Eurovision Song Contest 2017: Our Countdown Of The Best Ever UK Entries - Can Lucie Jones Match Up?

It's a mixed bunch.

20 years ago today, Katrina and the Waves did the unthinkable and grabbed glory for the UK at the Eurovision Song Contest.

With their foot-stamping crowd-pleaser ‘Love Shine A Light’, Katrina and her bandmates secured a resounding 227 points during the ceremony in Dublin, beating runner-up Ireland by 70 points, with the highest ever score up to that time.

Katrina was the most recent UK winner, but was she the best? Ahead of next week’s contest in the Ukraine, where we’ll be represented by a game Lucie Jones, we count down our top 10 UK entries of all time…

10. Samantha Janus - A Message To Your Heart (1991)

A pretty girl, an uplifting message, a pounding chorus - what could go wrong? Not much - she came an unembarrassing 10th, with 47 points.

9. Gina G - Ooh Ah… Just a Little Bit (1996)

We’re suckers for dots in a song title here at HuffPostUK, and if she sounded as though someone had put a 33” on a 45” speed on the turnstyle by mistake, what of it? 8th position - 77 points.

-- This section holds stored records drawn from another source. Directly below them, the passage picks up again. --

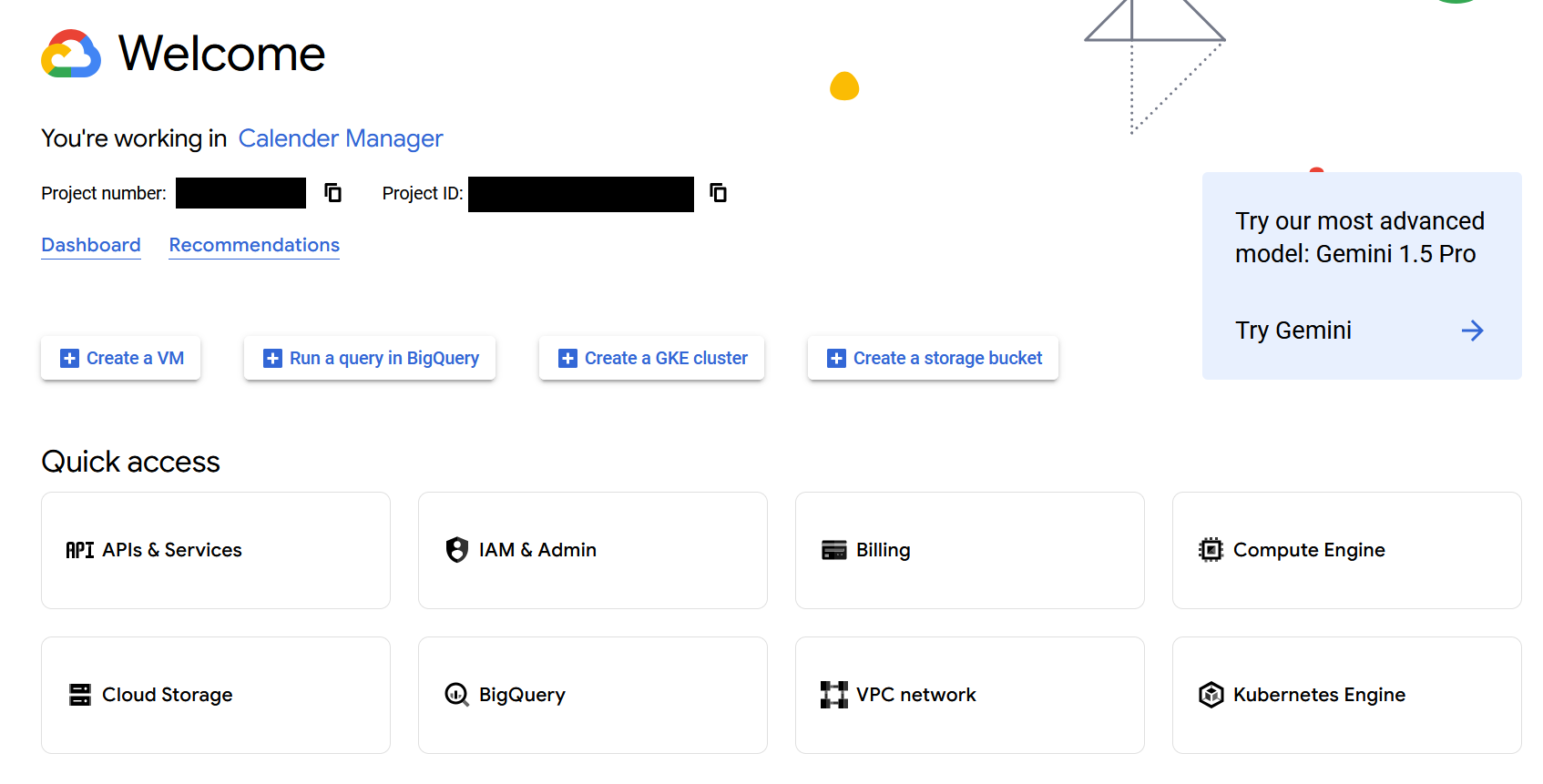Image resolution: width=1543 pixels, height=784 pixels.
Task: Click the Try Gemini arrow icon
Action: pos(1472,331)
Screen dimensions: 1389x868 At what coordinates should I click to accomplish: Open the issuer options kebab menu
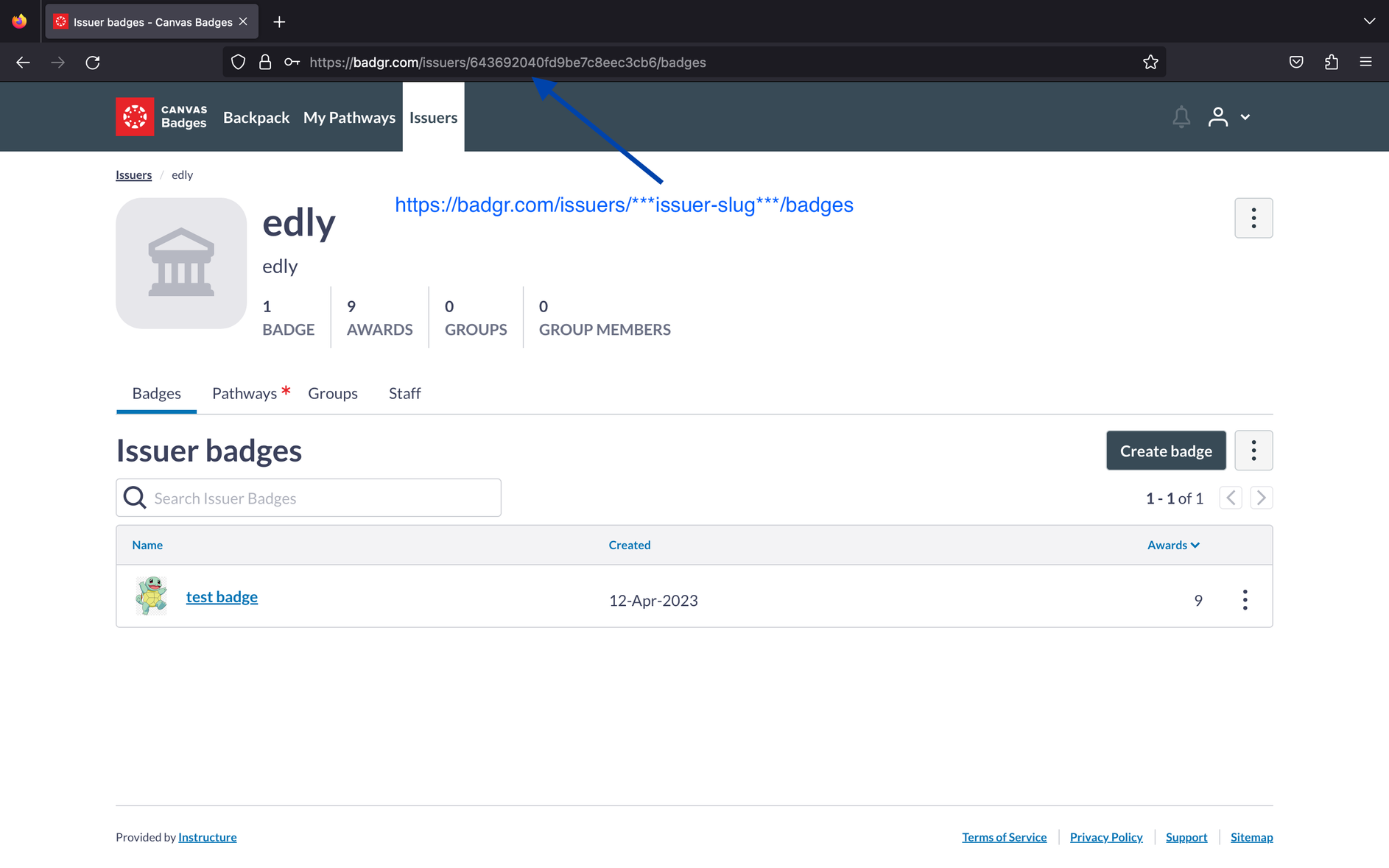(x=1253, y=218)
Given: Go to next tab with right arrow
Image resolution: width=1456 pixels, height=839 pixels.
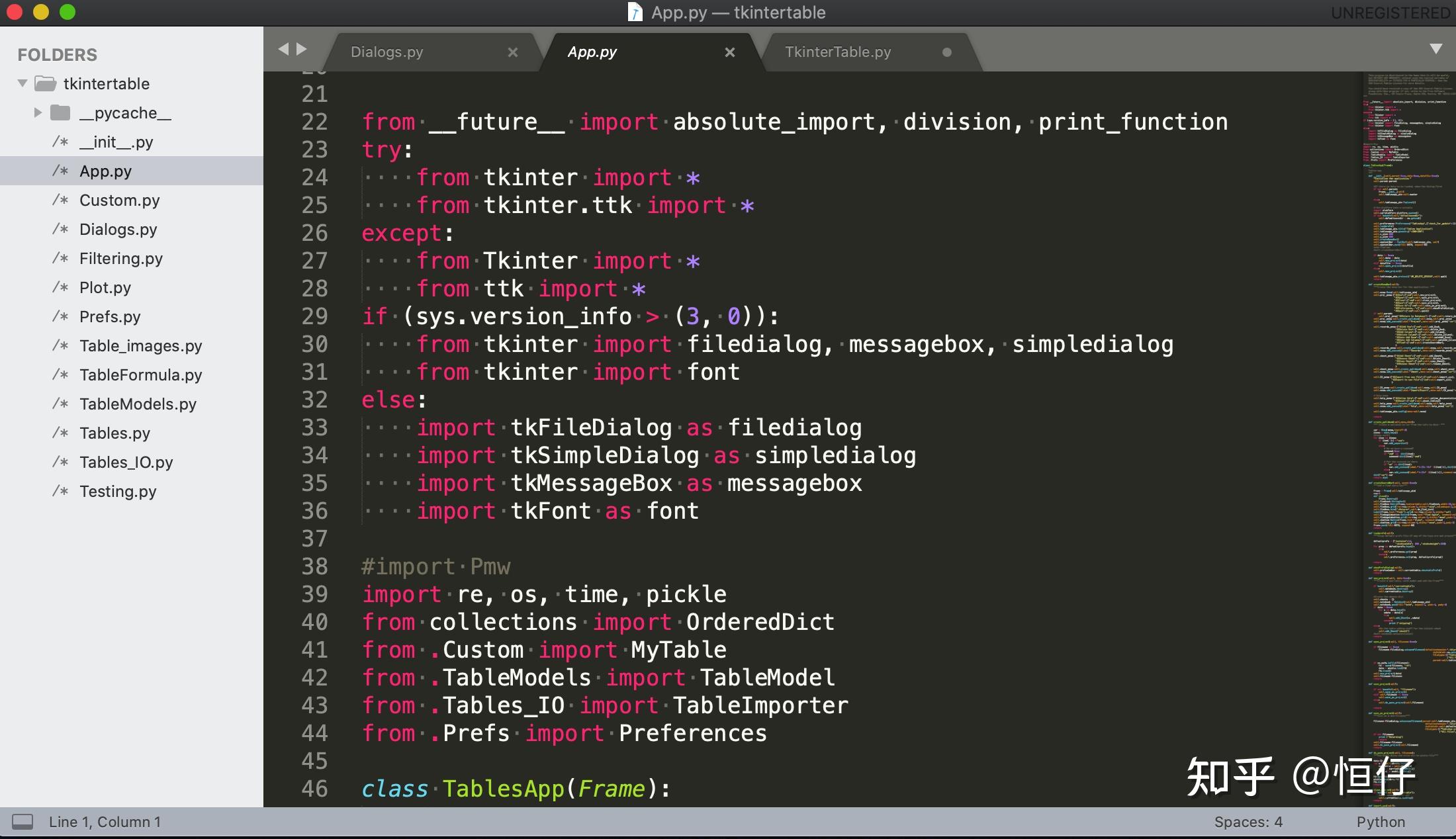Looking at the screenshot, I should point(302,49).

8. Scott Fitzgerald - Go (1988)

Who, we hear you cry? The man who could have, perhaps should have won and the sleeves were certainly rolled up for victory with this mournful ballad, but Scott learned on that evening what many Las Vegas residency wannabes, Oscar contenders, Grammy aspirants have since learned... nobody comes between a certain French-Canadian chanteuse and her crown. He lost by one point to Ms Dion, having amassed 137.

7. Lulu - Boom Bang-a-Bang (1969)

Lulu said afterwards she didn’t much care for her winning song, but the powers of Eurovision disagreed. Victory was assured, with a resounding... 18 points (it was a tie that year between three countries).

6. Blue - I Can (2011)

Ok, so it didn’t win every juror’s heart, but they were the People’s Winners, coming 11th with a sound 100 points. One of the favourites going in, mocked by Brits, embraced by Bulgarians, it was but another chapter in Blue’s never-say-die odyssey.

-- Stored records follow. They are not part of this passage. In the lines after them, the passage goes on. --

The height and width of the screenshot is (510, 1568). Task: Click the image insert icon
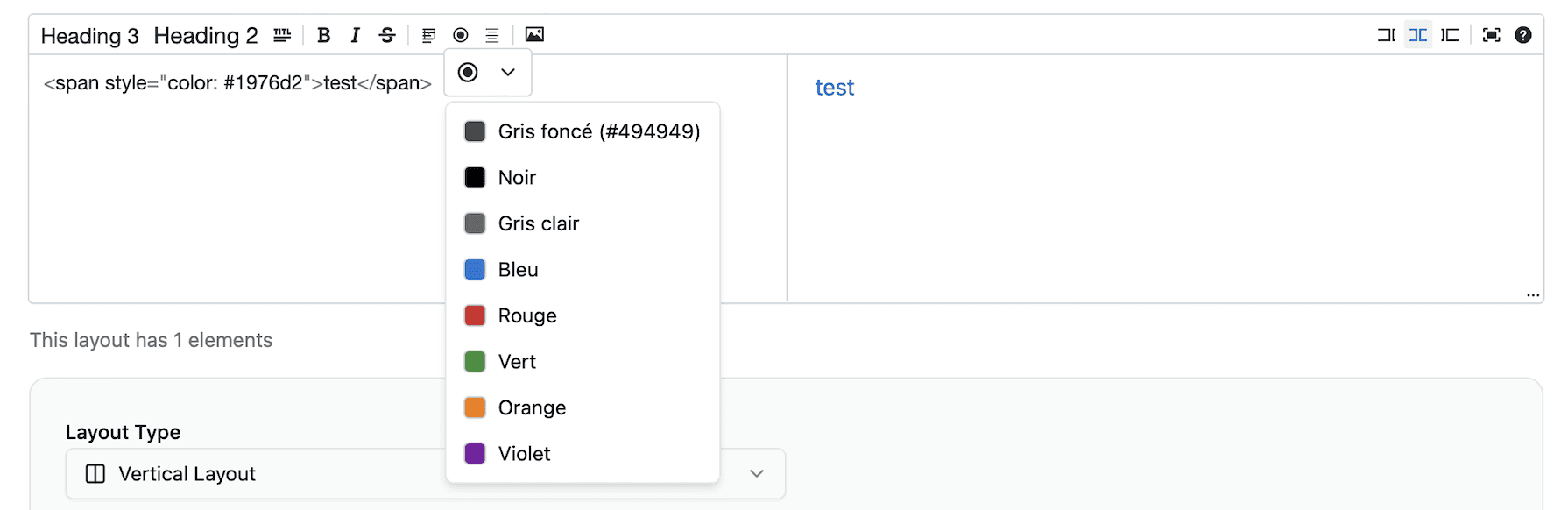pyautogui.click(x=534, y=35)
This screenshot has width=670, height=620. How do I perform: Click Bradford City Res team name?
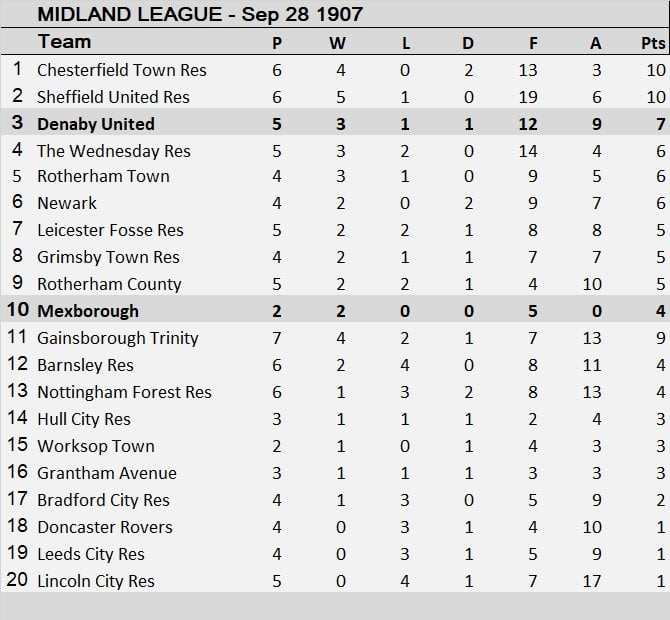[x=103, y=500]
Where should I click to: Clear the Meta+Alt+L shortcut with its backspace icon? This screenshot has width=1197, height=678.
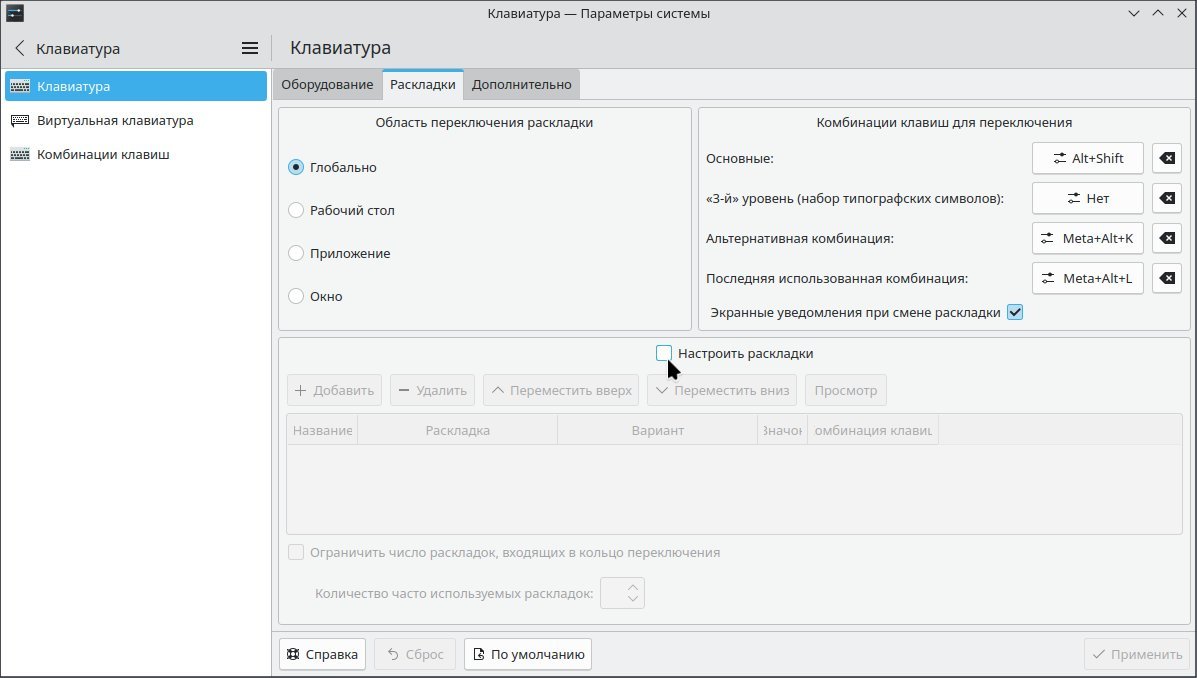1166,278
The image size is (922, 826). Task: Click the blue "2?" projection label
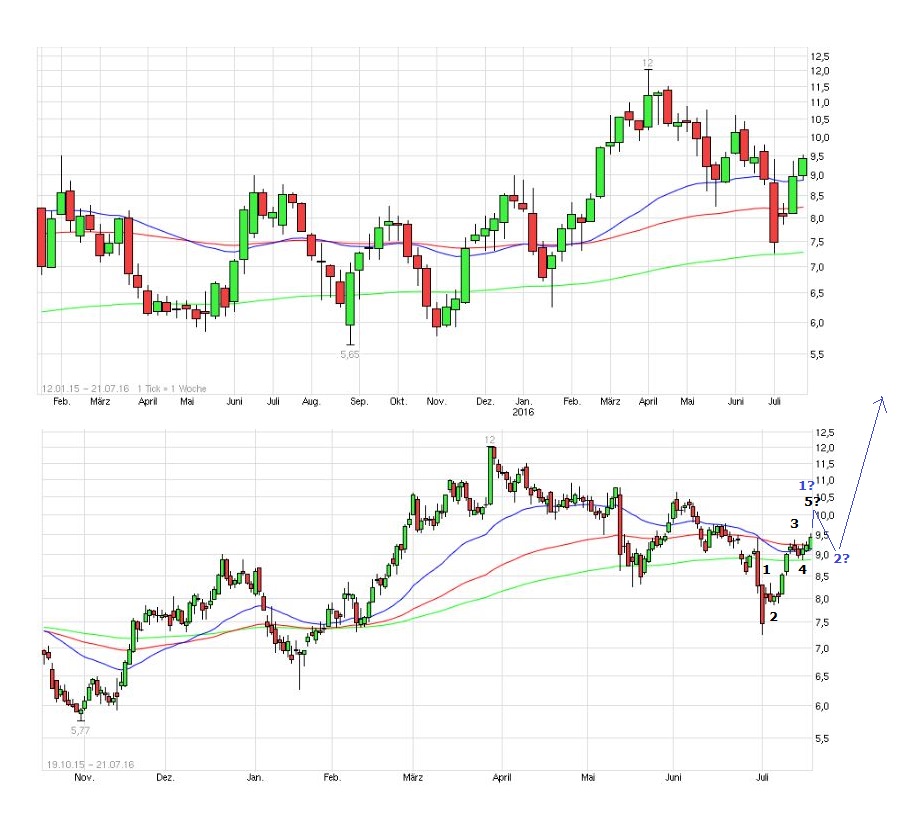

5. Bardo - One Step further (1982)

Faced with the difficult task of walking in Bucks Fizz’s foosteps, this game pair made a more than decent stab with this chart-friendly number. At the time, 7th with 76 points. Now, back in people’s hearts, courtesy of Peter Kay’s Forever FM.

4. Sandie Shaw - Puppet on a String (1967)

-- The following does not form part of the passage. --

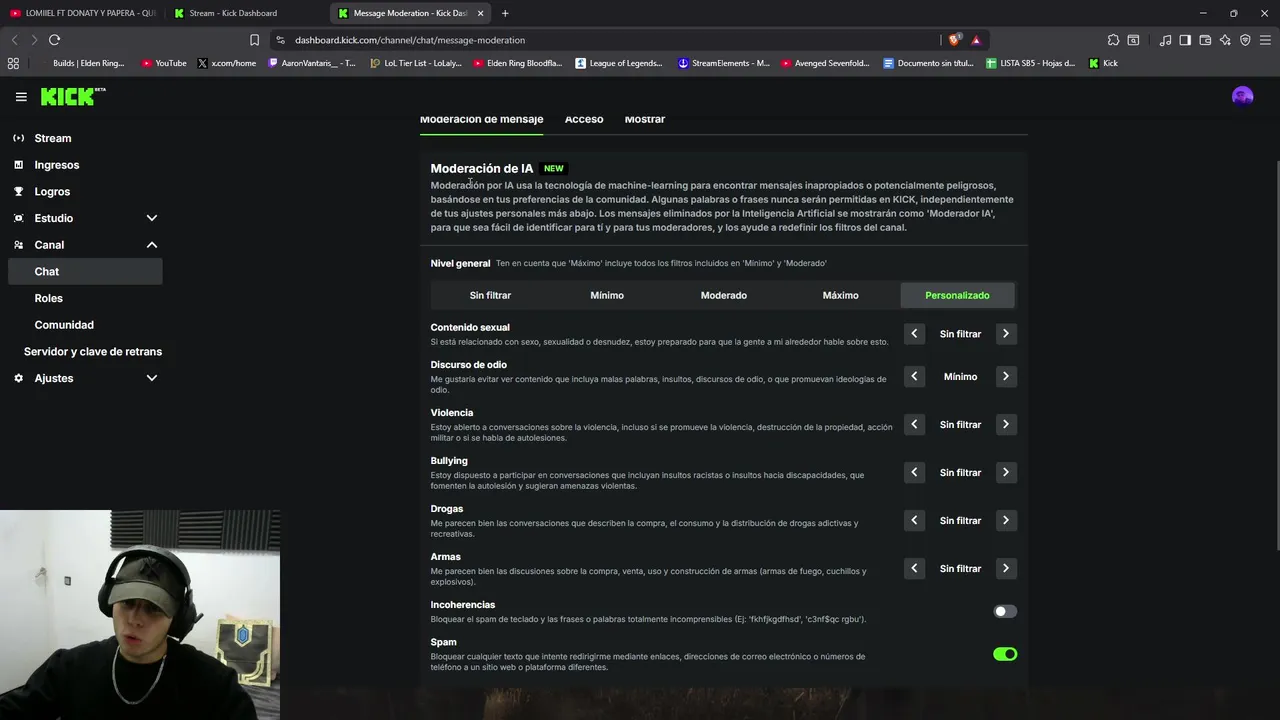The image size is (1280, 720).
Task: Click the Ingresos sidebar icon
Action: 19,165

Barefoot, beaming and beautiful. First place with 47 points. Number one in the uK charts, too. Not bad for a song she considered her least favourite of the 5 songs offered her to compete with.

3. Katrina and the Waves - Love Shine A Light (1997)

Frontwoman Katrina Leskanich later revealed that it was members of the Samaritans who opined that this was “the type of song which would win the Eurovision Song Contest and [so] at the last minute, we submitted the song with our £250 [entrance fee].” 20 years later, it remains our most impressive points tally ever.

2. Brotherhood Of Man - Save All Your Kisses For Me (1976)

First place and 164 points for the quartet, with a song that went on to be a hit all over the world, and the UK’s biggest seller of the year. Not bad for a song that almost didn’t make it to the band’s album on its first listen.

1. Bucks Fizz - Making Your Mind Up (1981)

Bucks Fizz’s very first single, the group having been formed only two months earlier. From 2004 to 2007 the BBC used the name Making Your Mind Up for their Eurovision Selection Show in honour of the song which had everything - pretty faces, smiles, skirts, no skirts, dances and finger-wagging. How could they resist? 136 points was a conservative result.

This year’s Eurovision Song Contest takes place next with semi-finals on Tuesday 9 and Thursday 11, and the final on Saturday 13 May. Coverage will be on BBC Three for the semi-finals and on BBC One for the final.